Bioprinting technology

Advantages: cons
Inkjet-based bioprinting

  • Cheap
  • High cell load and viability
  • High resolutions (up to 100 micrometers)
  • Suitable for scale-up activities
  • Enables direct printing of cells and other biologics
  • Suitable for in situ bioprint applications

  • Additional processing steps may be required (e.g. chemical cross-linking)
  • Polymer degradation has been associated with continuous inkjet bioprinting

Extrusion-based bioprinting

  • Cheap
  • Higher cell seeding than inkjet based technologies
  • High cell viability
  • Moderate (300-600 micrometers) to high (200 micrometers)
  • Suitable for the production of large-scale scaffolding
  • Enables direct printing of cells and other biologics
  • Generally requires low printing temperature and pressure
  • Suitable for printing high viscosity materials

  • High temperatures may be required for high viscosity materials, replacing the loading of biologics
  • Additional processing steps may be required (e.g. chemical cross-linking)

Laser-assisted bioprinting

  • High Speed ​​Printing
  • High resolution (10 micrometers)
  • High cell load
  • No mouthpiece needed to avoid clogging problems
  • Suitable for in situ bioprinting purposes

  • Time-consuming ribbon preparation for printing
  • More expensive than inkjet and extrusion-based technologies
  • Laser source is a potential disruption of cell viability

How to prevent foot ulcers?

dr.

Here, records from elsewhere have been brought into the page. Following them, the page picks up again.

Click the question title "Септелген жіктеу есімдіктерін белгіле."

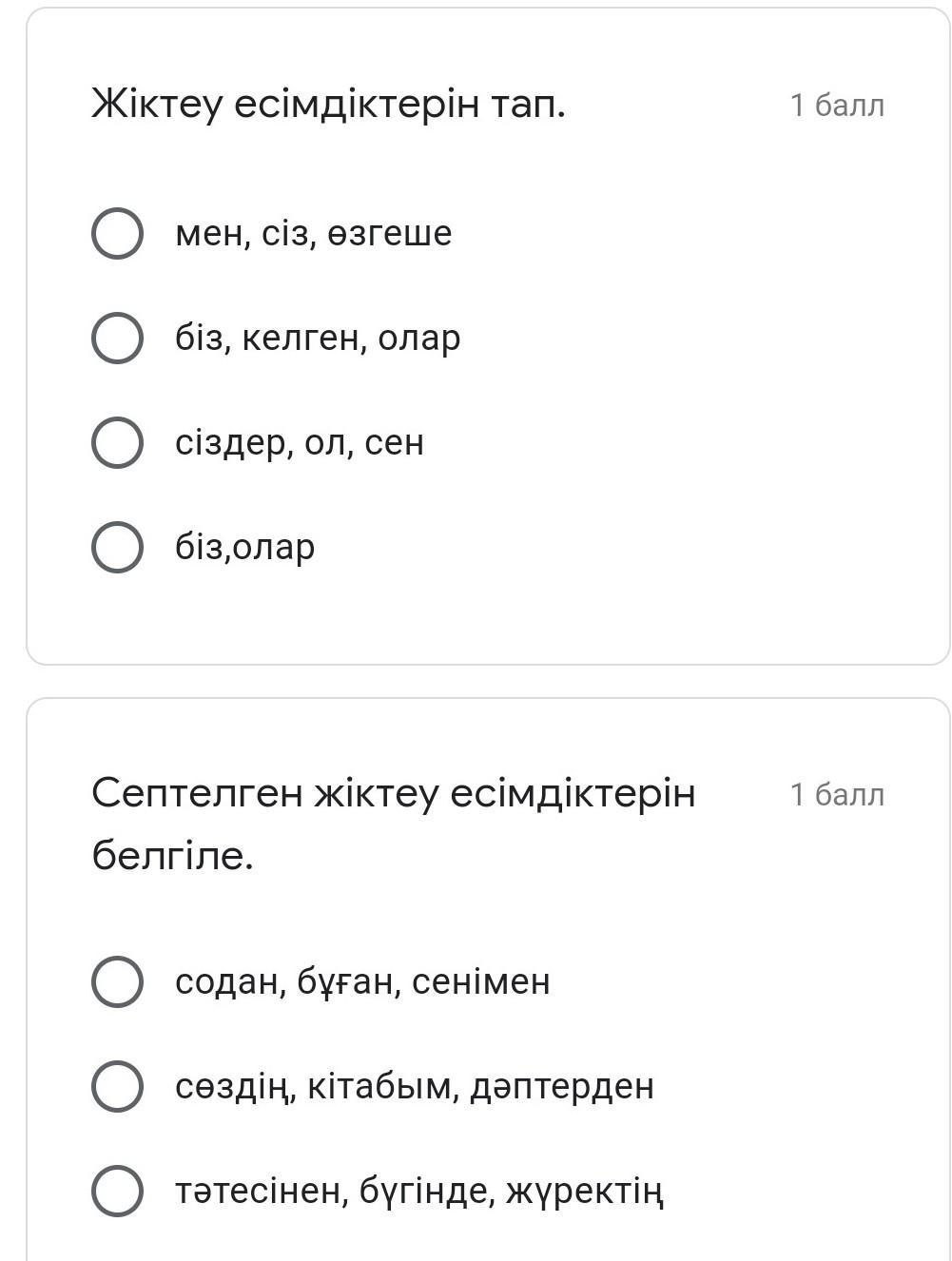[393, 824]
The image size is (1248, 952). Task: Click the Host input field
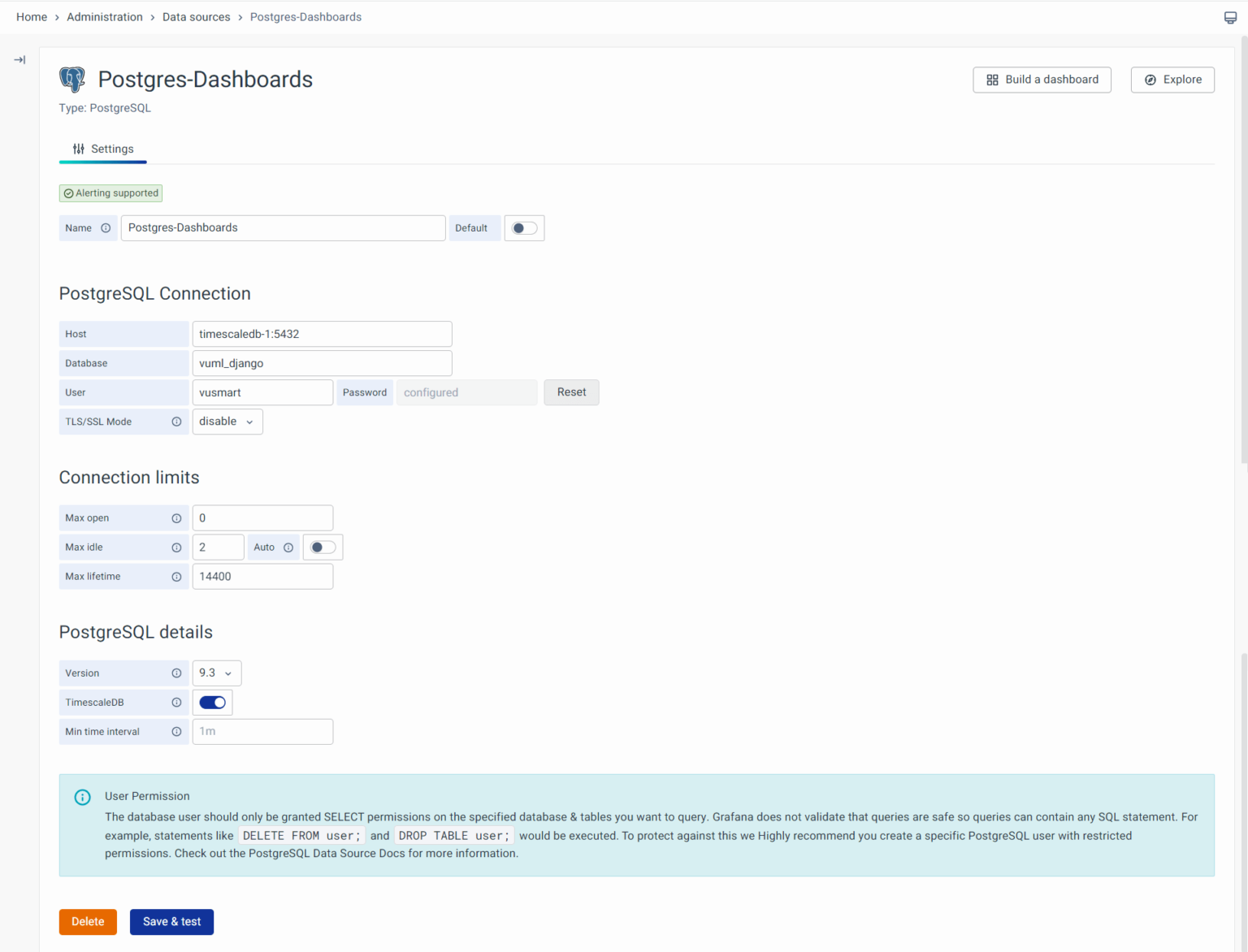click(x=322, y=334)
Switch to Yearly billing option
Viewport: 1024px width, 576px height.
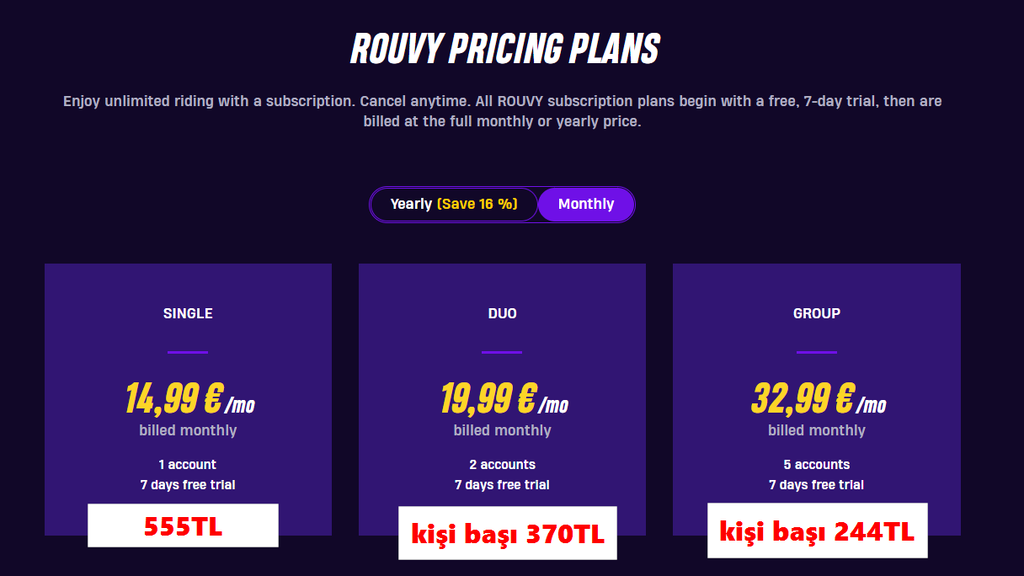point(454,204)
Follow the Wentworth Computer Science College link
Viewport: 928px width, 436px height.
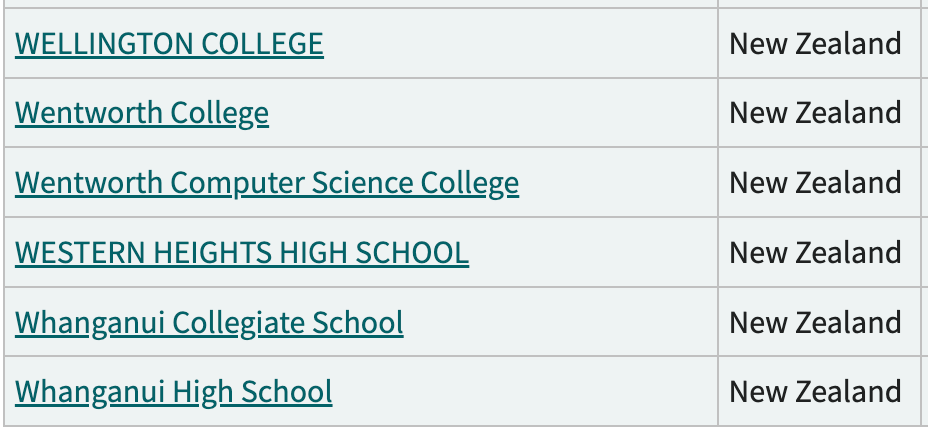coord(267,183)
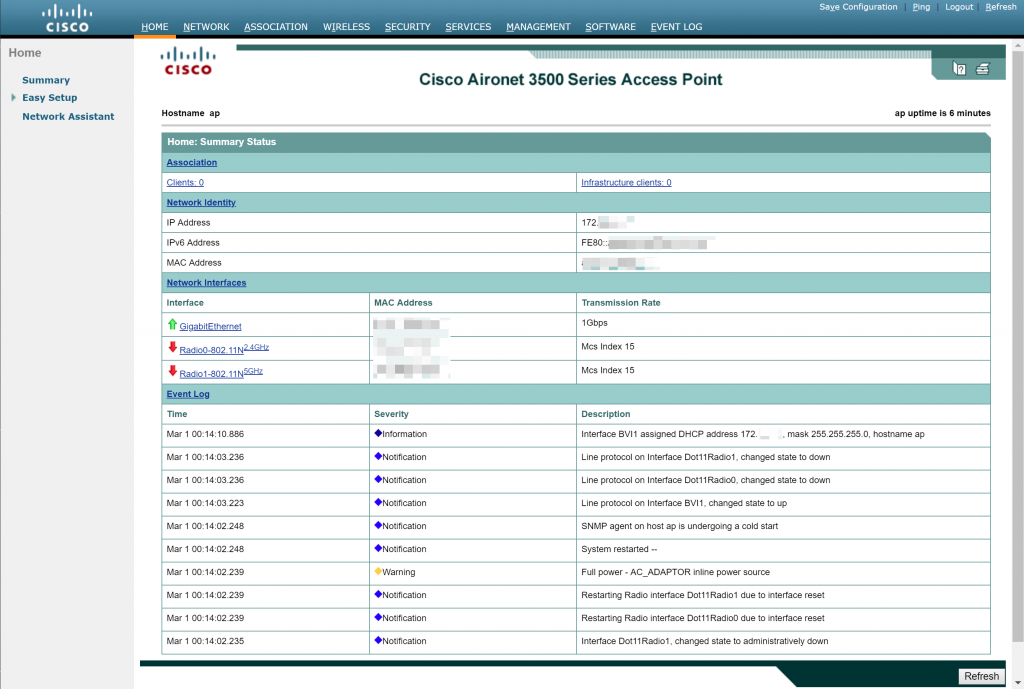The width and height of the screenshot is (1024, 689).
Task: Expand the Easy Setup sidebar arrow
Action: [x=13, y=98]
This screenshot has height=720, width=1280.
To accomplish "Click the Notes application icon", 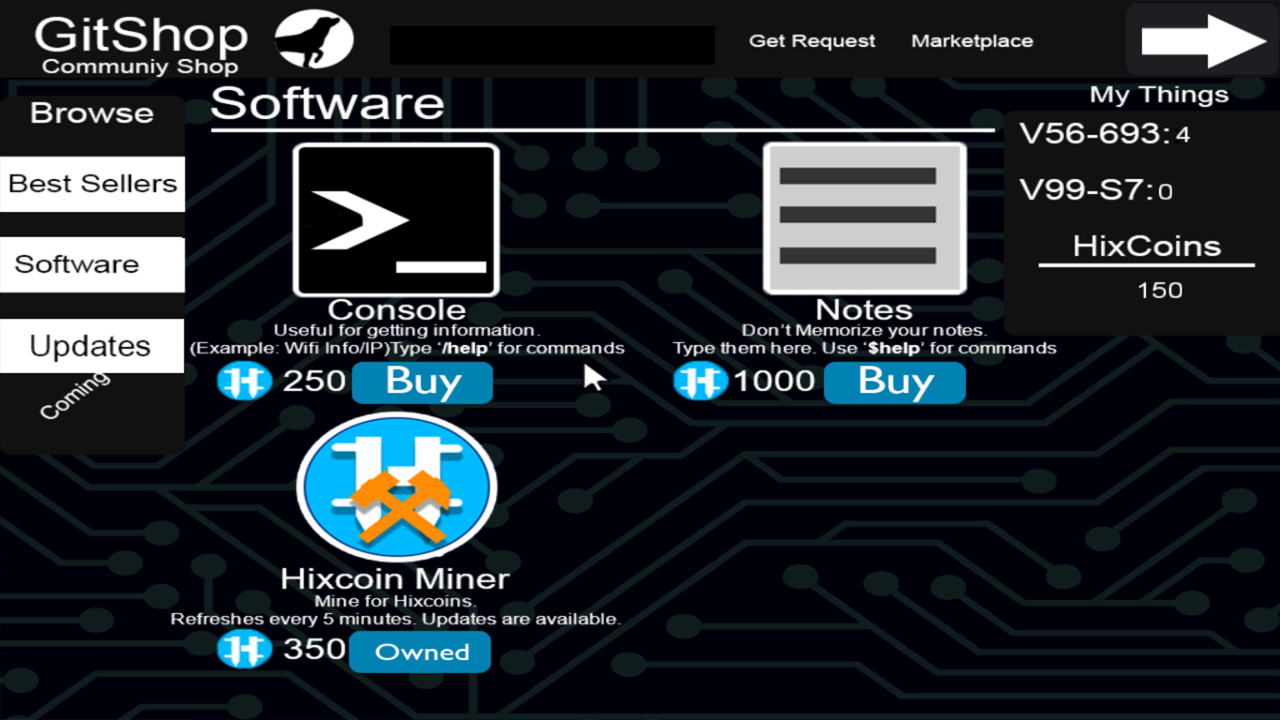I will [x=863, y=218].
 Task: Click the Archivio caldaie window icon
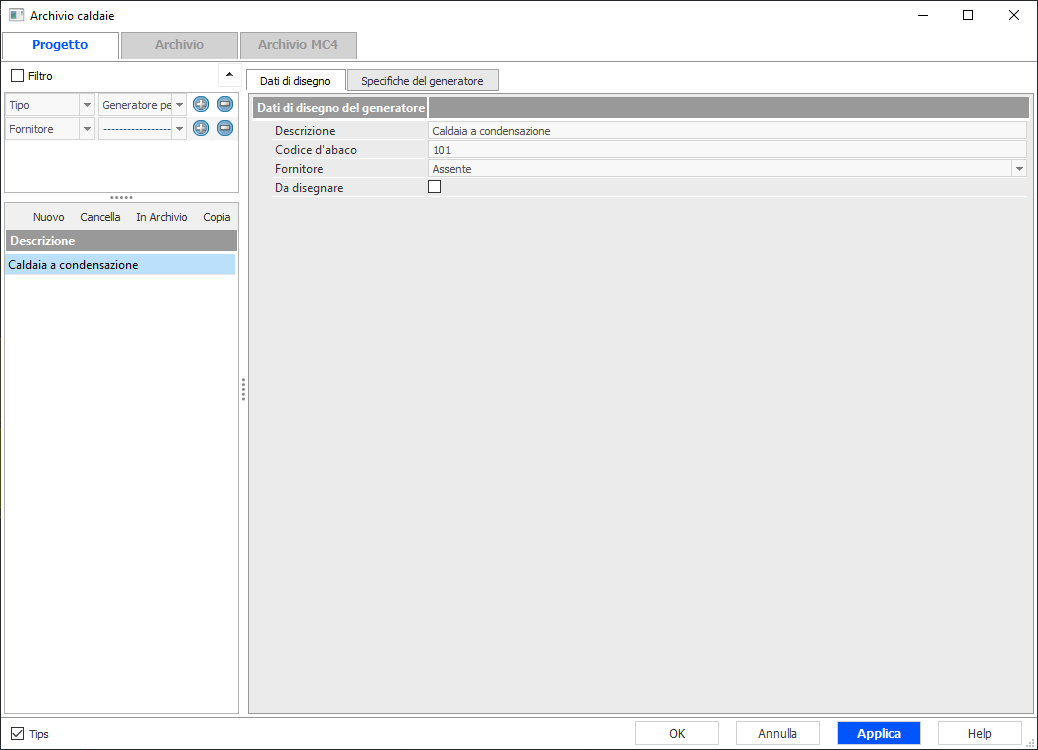coord(16,15)
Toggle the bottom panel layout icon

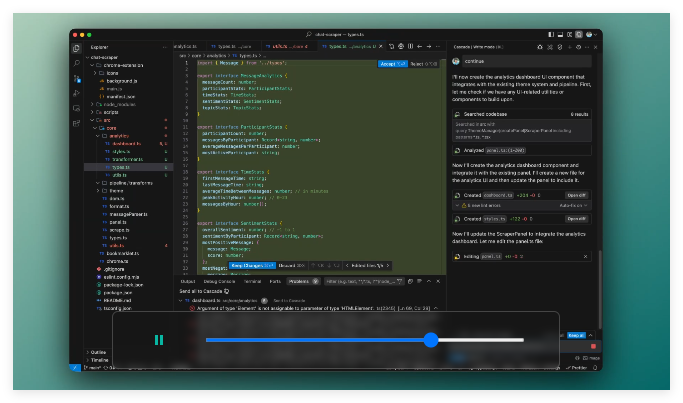coord(560,34)
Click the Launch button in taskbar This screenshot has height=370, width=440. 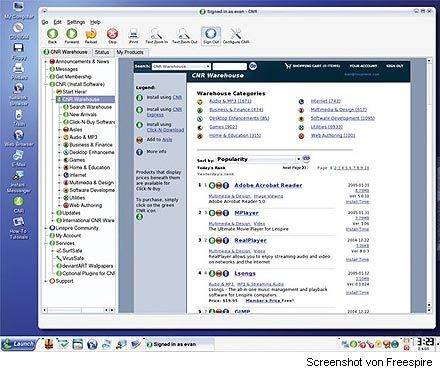pos(19,344)
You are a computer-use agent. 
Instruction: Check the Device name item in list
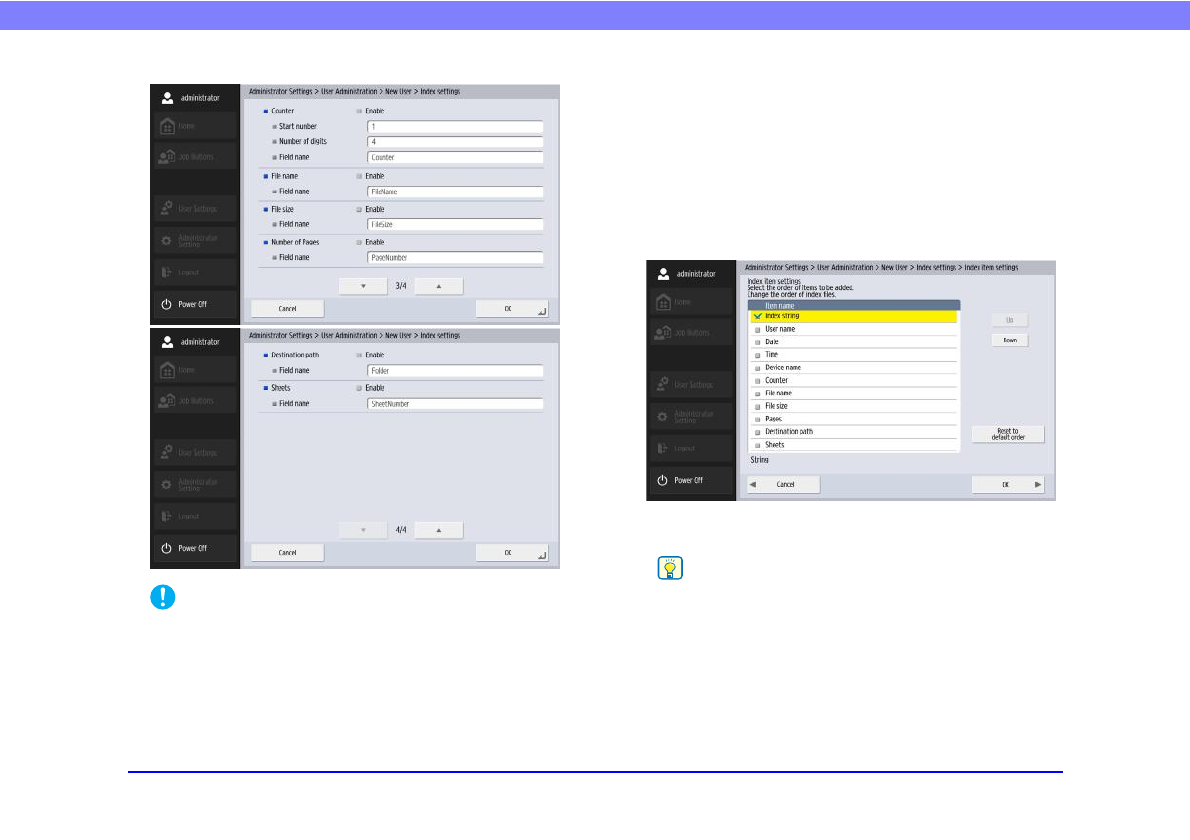pos(758,368)
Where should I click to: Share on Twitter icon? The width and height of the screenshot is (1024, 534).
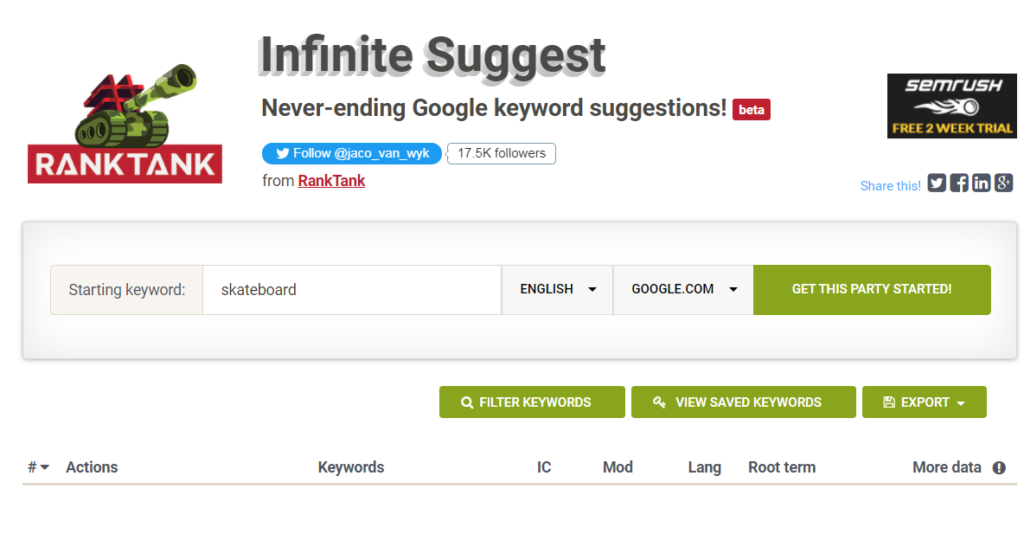pyautogui.click(x=936, y=183)
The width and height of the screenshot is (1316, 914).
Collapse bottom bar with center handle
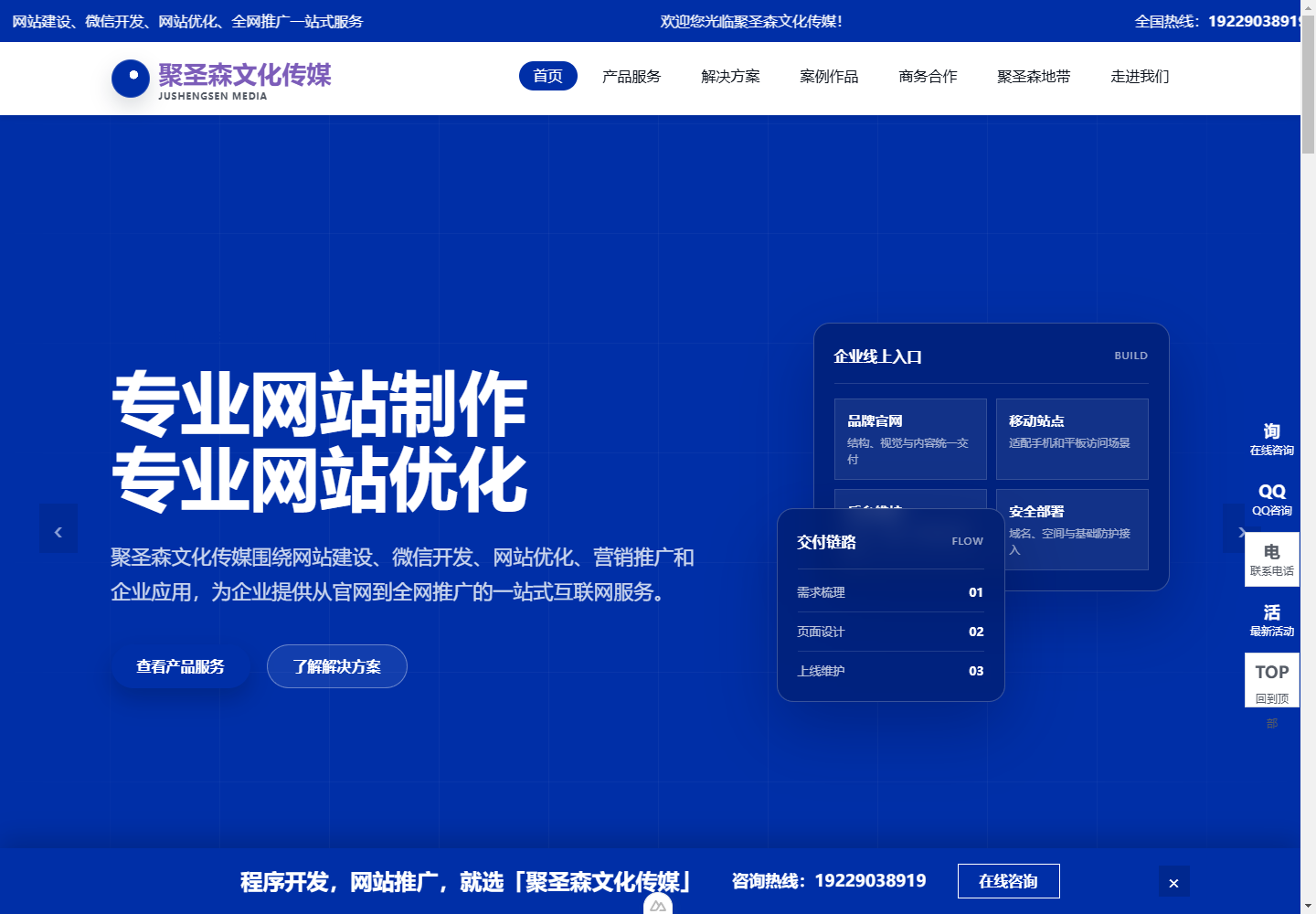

Ashok Jhingan says: – Wear clean, dry socks that do not have tight elastic bands, which can restrict blood flow to the foot. Doctors advise people with diabetes not to walk barefoot and to wear sandals, which expose your feet to splinters, concrete or sand, which can scratch or irritate the foot.
Keeping your diabetic wounds clean and free of infection is order number one. Some basic diabetic wound healing products include regular antibiotic ointments such as Polysporin or Neosporin.